-------- EXTRACTED ENTRIES --------

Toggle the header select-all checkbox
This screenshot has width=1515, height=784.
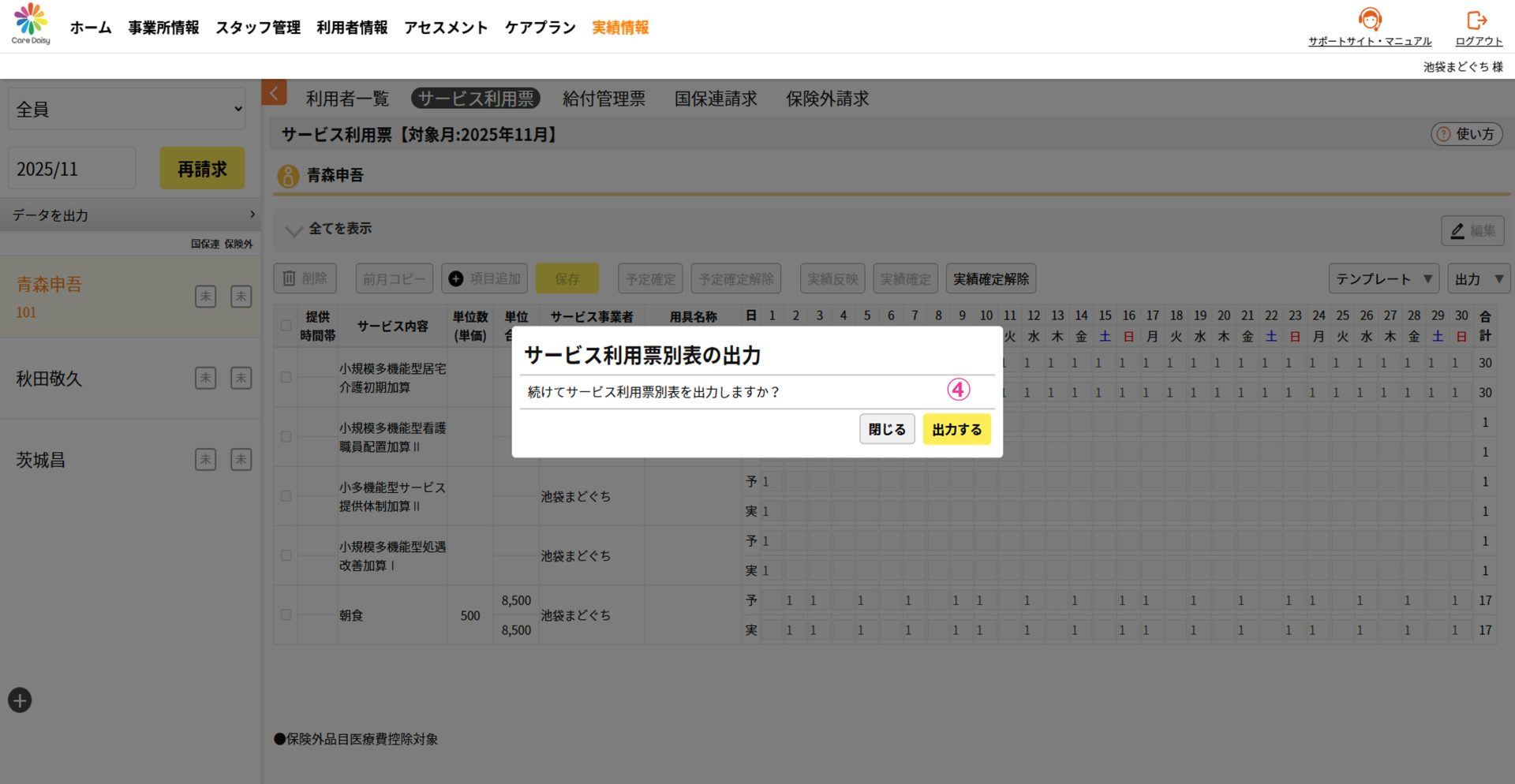[286, 326]
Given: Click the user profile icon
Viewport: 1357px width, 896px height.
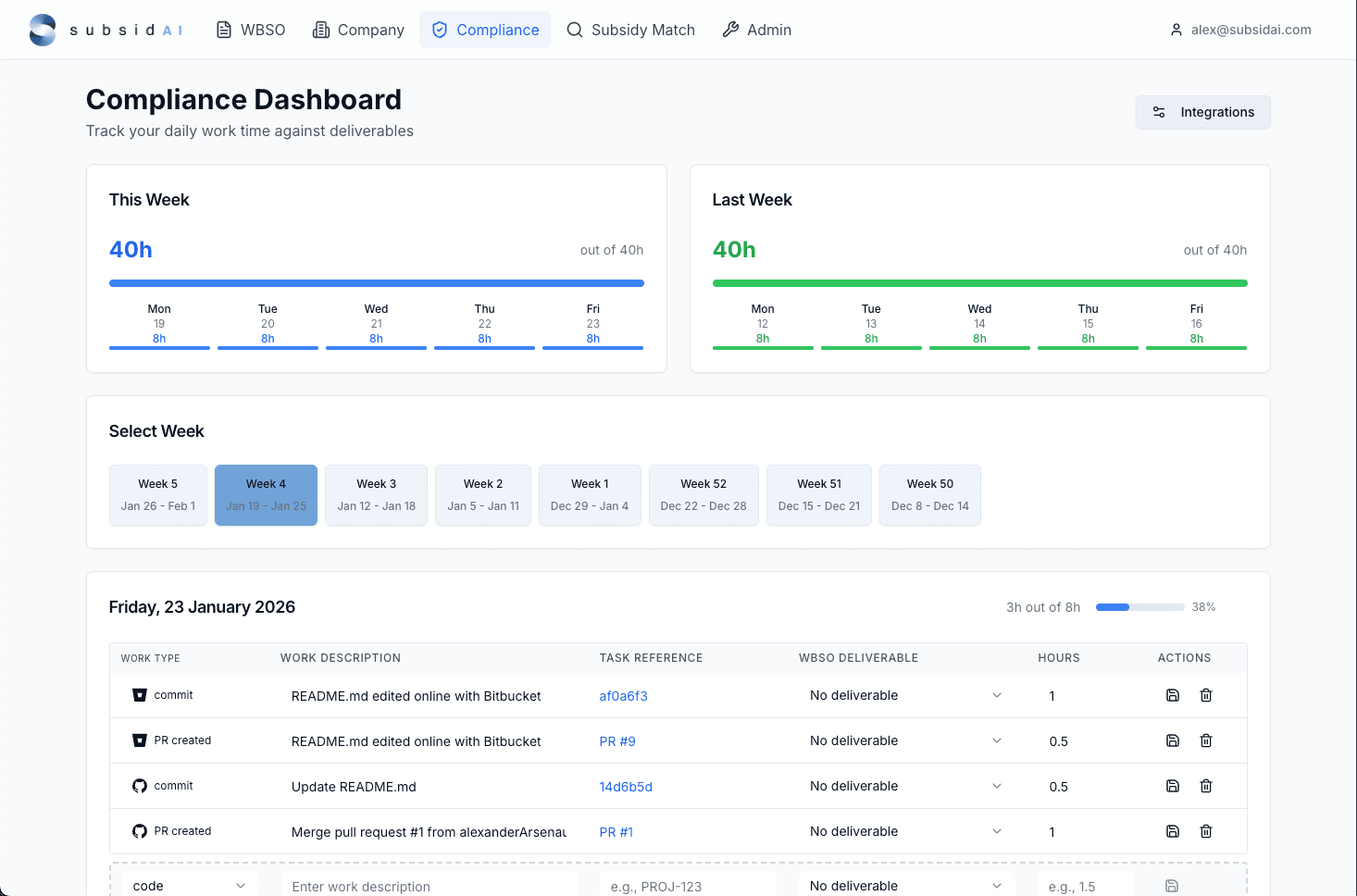Looking at the screenshot, I should (1176, 30).
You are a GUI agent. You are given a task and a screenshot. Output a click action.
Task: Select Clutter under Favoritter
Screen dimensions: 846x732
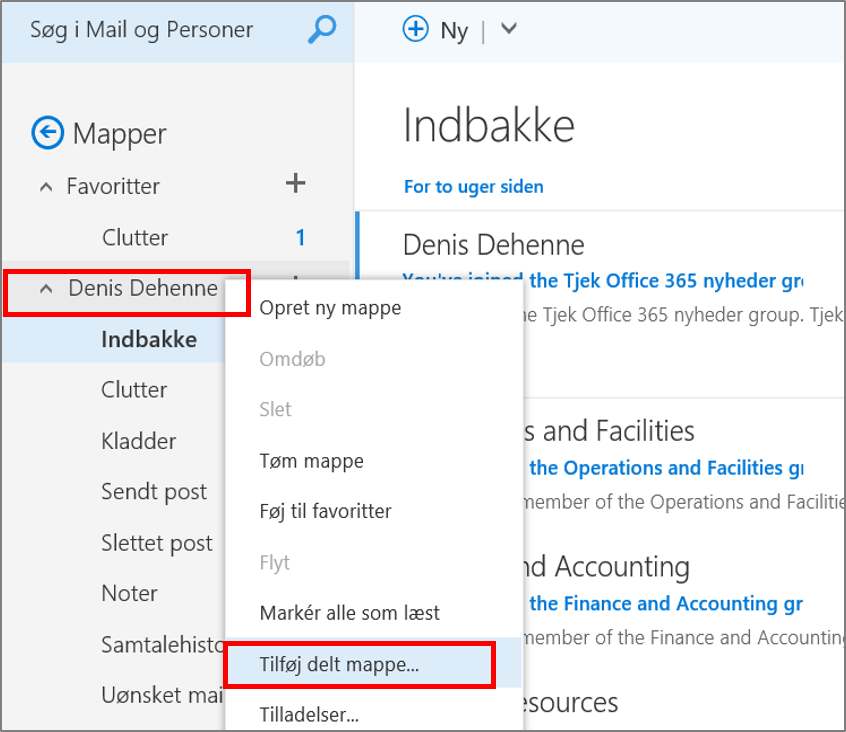pyautogui.click(x=135, y=238)
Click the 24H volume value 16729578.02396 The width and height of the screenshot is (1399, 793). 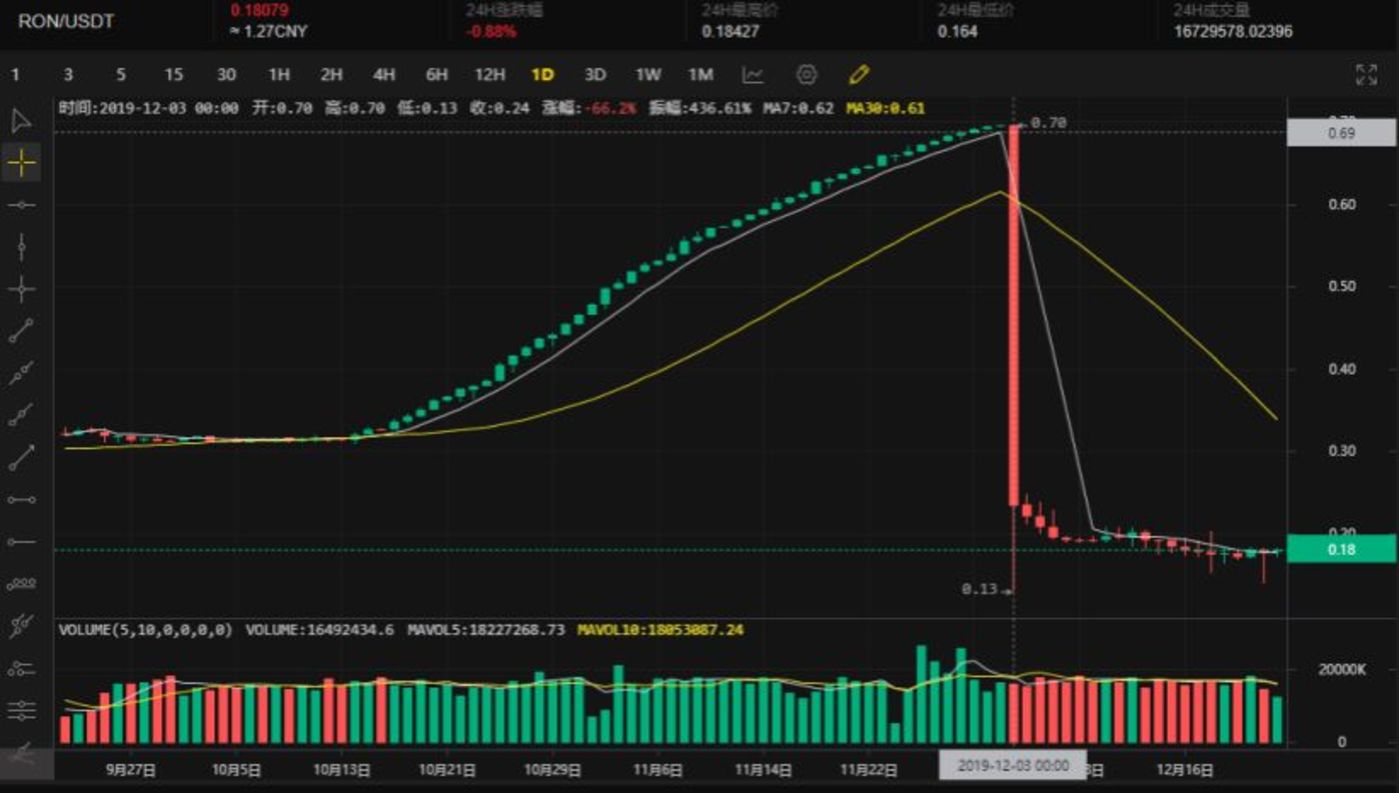(1232, 31)
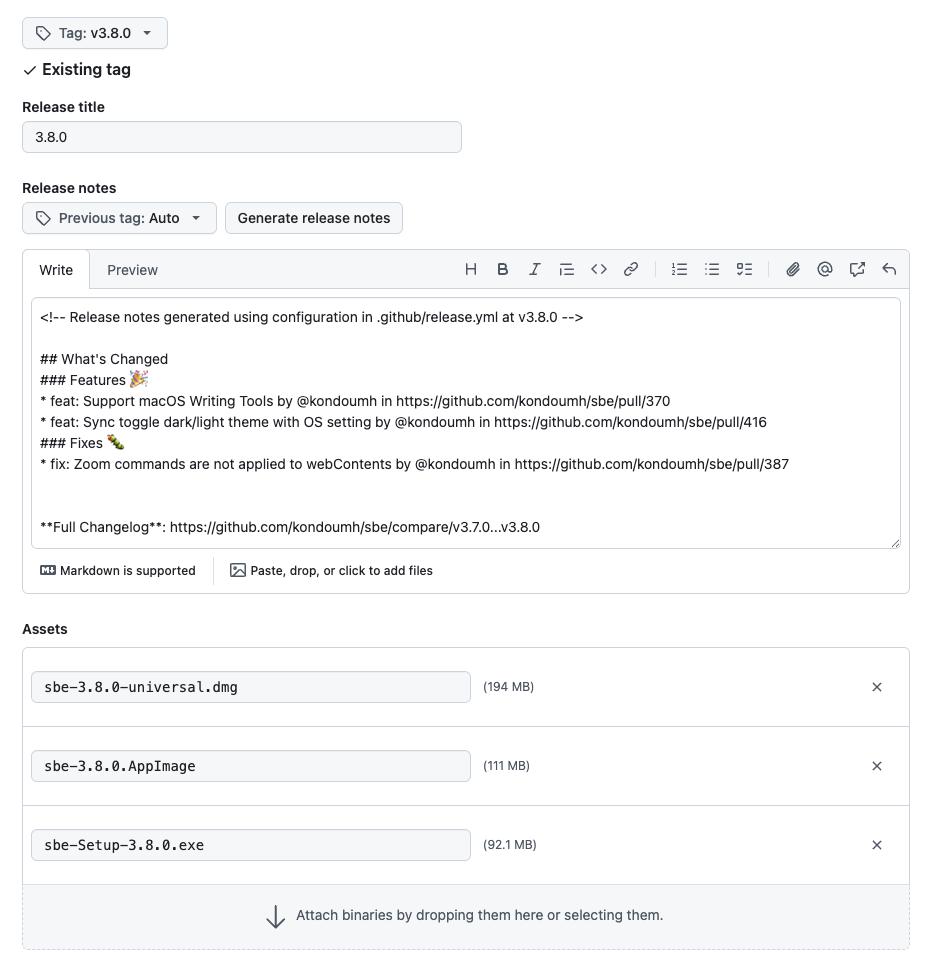Open the Markdown is supported link
Viewport: 930px width, 965px height.
tap(118, 570)
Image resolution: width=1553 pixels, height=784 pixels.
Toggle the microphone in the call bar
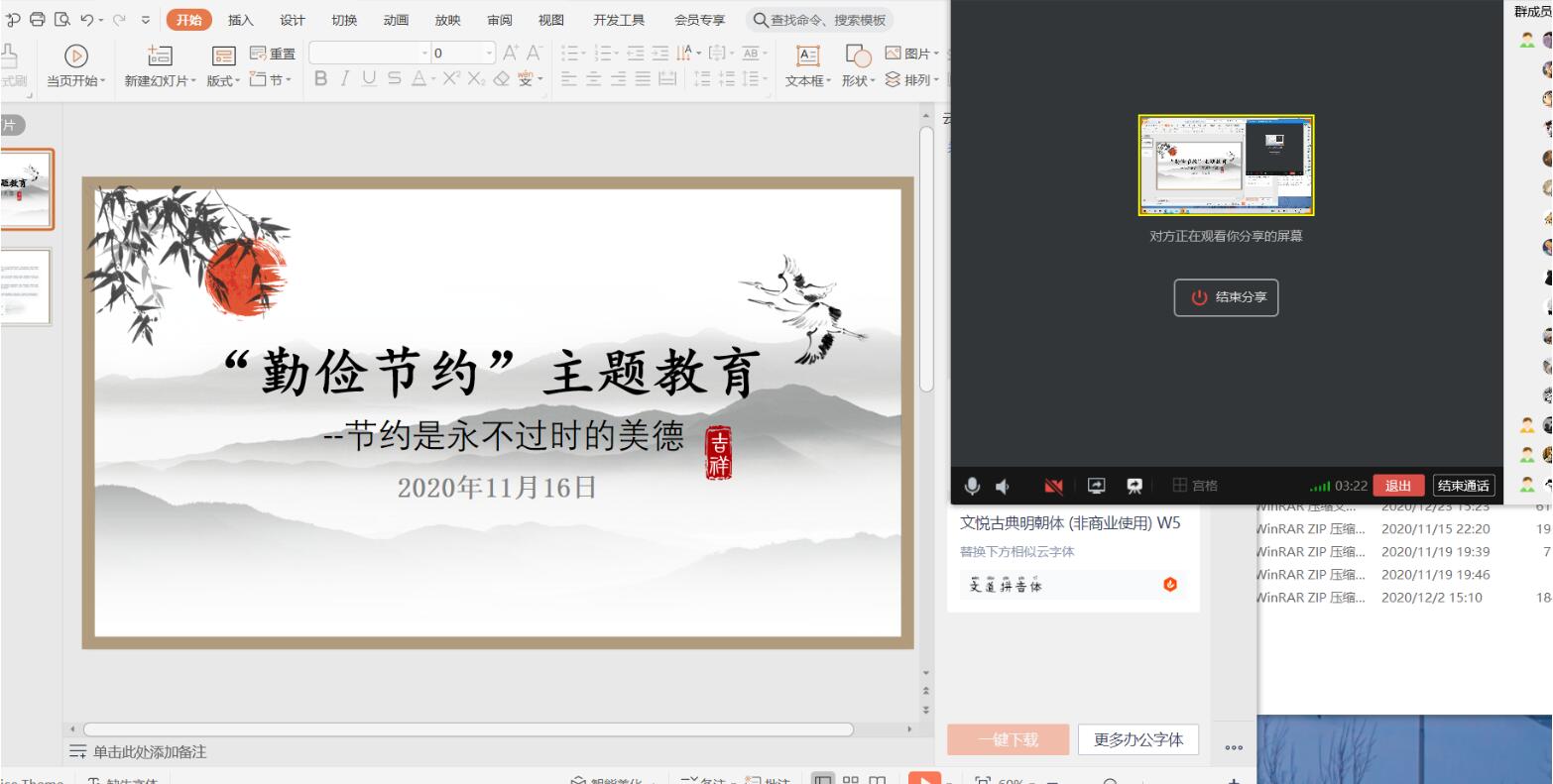tap(972, 486)
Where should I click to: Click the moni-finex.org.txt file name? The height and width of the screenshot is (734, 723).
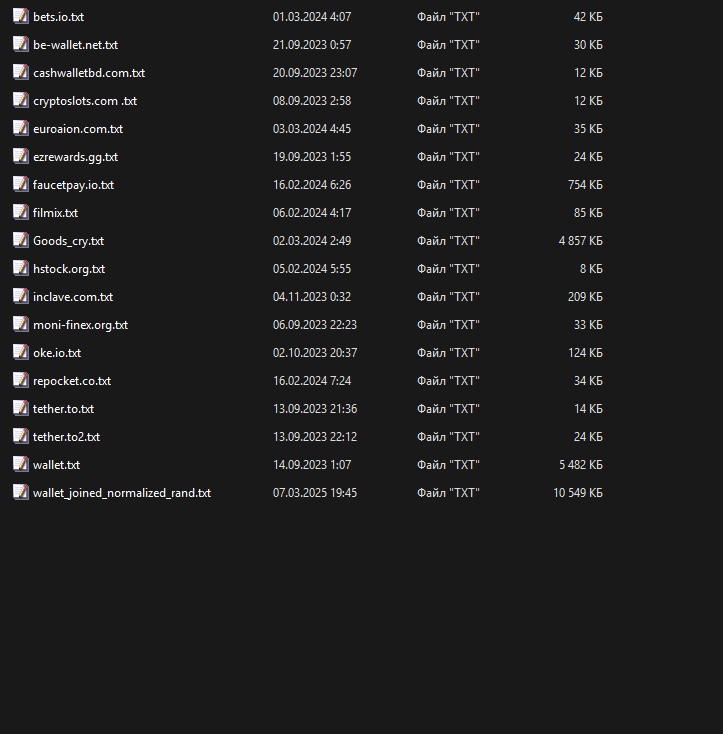click(80, 325)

--------

* _EXERCISE OBJECTIVE_
Do not include pictures. Copy only the lines running from the line with "Where should I" through the last line of the records, exactly as they appear.

* _EXPECTED OUTPUT_
Where should I click to: Click the moni-finex.org.txt file name? The height and width of the screenshot is (734, 723).
click(80, 325)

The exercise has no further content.